In other words, when it comes to the strange and unusual case of health insurance, inaction causes the whole market to break down. By not buying health insurance, the healthiest person is depriving everyone of a public good. By sitting on their hands — and acting rationally — people who do not purchase insurance are unintentionally causing the market to fail.
Scalia had a peculiar way of misstating this issue yesterday: “If people don’t buy cars, the price that those who do buy cars pay will have to be higher. So you could say in order to bring the price down, you are hurting these other people by not buying a car.”
This is exactly false. If demand for cars were to drop, those who were still buying cars would begin to see lower prices. In the car market, as in most other markets for physical goods, demand correlates directly with price, such that a drop in demand would generally force the manufacturer to bring down its prices.
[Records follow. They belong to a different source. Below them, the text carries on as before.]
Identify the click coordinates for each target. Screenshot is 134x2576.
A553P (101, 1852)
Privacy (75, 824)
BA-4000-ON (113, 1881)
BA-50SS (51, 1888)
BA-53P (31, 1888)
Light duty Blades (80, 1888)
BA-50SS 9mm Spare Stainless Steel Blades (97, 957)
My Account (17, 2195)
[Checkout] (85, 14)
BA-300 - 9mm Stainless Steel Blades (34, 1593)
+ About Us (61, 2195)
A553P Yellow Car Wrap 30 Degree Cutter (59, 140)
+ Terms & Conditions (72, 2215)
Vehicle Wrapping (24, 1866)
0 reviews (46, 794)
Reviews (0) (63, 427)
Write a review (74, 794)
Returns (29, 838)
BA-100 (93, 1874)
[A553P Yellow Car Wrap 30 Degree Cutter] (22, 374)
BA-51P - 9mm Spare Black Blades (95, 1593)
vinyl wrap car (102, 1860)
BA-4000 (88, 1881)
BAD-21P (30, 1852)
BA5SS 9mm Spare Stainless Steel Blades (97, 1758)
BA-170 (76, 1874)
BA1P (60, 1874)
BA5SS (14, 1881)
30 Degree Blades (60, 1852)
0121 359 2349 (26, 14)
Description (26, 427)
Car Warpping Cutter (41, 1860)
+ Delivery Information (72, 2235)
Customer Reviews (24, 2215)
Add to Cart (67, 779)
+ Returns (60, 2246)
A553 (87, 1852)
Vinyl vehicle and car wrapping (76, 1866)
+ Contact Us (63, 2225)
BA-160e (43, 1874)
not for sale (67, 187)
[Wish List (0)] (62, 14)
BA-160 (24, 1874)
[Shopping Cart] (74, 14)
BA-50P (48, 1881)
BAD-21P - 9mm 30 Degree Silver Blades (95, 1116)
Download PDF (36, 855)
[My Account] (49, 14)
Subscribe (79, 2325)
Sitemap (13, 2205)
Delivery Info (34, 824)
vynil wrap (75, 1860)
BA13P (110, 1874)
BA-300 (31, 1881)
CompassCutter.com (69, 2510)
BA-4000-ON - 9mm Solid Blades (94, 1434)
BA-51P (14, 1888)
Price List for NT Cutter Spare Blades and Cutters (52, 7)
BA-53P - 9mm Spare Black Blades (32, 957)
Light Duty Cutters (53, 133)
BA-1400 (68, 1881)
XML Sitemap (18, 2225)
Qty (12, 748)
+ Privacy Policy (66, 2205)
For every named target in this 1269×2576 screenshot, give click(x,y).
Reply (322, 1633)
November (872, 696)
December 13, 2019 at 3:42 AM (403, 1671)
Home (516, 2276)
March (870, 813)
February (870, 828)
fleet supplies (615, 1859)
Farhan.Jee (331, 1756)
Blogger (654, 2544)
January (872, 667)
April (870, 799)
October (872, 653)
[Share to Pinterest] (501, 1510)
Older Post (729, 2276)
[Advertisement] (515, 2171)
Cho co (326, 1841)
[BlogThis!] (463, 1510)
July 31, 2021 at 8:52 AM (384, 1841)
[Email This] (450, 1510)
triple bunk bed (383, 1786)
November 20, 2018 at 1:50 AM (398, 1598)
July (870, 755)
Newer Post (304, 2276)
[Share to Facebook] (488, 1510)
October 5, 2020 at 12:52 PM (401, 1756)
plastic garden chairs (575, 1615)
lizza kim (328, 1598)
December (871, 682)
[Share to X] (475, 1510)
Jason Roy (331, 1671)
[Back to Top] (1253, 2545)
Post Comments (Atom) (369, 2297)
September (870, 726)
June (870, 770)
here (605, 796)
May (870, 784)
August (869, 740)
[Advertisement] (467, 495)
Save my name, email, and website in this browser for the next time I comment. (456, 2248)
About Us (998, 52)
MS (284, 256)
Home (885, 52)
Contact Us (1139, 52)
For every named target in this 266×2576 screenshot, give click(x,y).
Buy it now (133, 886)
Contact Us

But cars (or broccoli, or apples, or whatever) are not at all like insurance, where you typically see an inverse correlation between demand and price. The fewer people who enter into an insurance market, the more money they will most likely have to pay for their coverage. That is because insurance prices, unlike the prices for most goods, are based on assessments of aggregate risk in a subscriber pool, rather than on pure measurements of supply and demand. If you are an insurer, and your pool consists of one or two at-risk subscribers, then you have no choice but to charge them a high rate. However, if your pool consists of ten subscribers with varying levels of risk, then everyone gets to pay a little less.
This is the economic rationale for bringing more uninsured Americans into the insurance pool, and it is thought to be especially efficacious in this case because so many of the currently uninsured are young, healthy people who would be considered low-risk.
Yet, logical as that may sound from an economic standpoint, it is not even the legal rationale for enabling the government to enforce an individual mandate. The rationale there, as Feldman explains, relates to the basic relationship between demand and price in the insurance market. If demand for health insurance were to continue to drop (because of a poor economy, for instance), then prices would inevitably rise, and then even fewer people would be able to afford coverage. This process would snowball to the point that only the rich could afford insurance at high rates. As such, if the government did not regulate inaction in this market, the market would eventually become dysfunctional and many people would become unable to take action to obtain a necessary service. Thus, the government’s authority to regulate commerce in promotion of the public good should seemingly kick in.
The key point is that when you buy insurance, you are not engaging in a typical sort of transaction. It would be closer to the truth to say that when you break your leg and stay in the hospital for a week, your insurance company is transacting with the hospital for the cost of your care. In any case, to treat health insurance like broccoli is really missing the point, both economically and legally.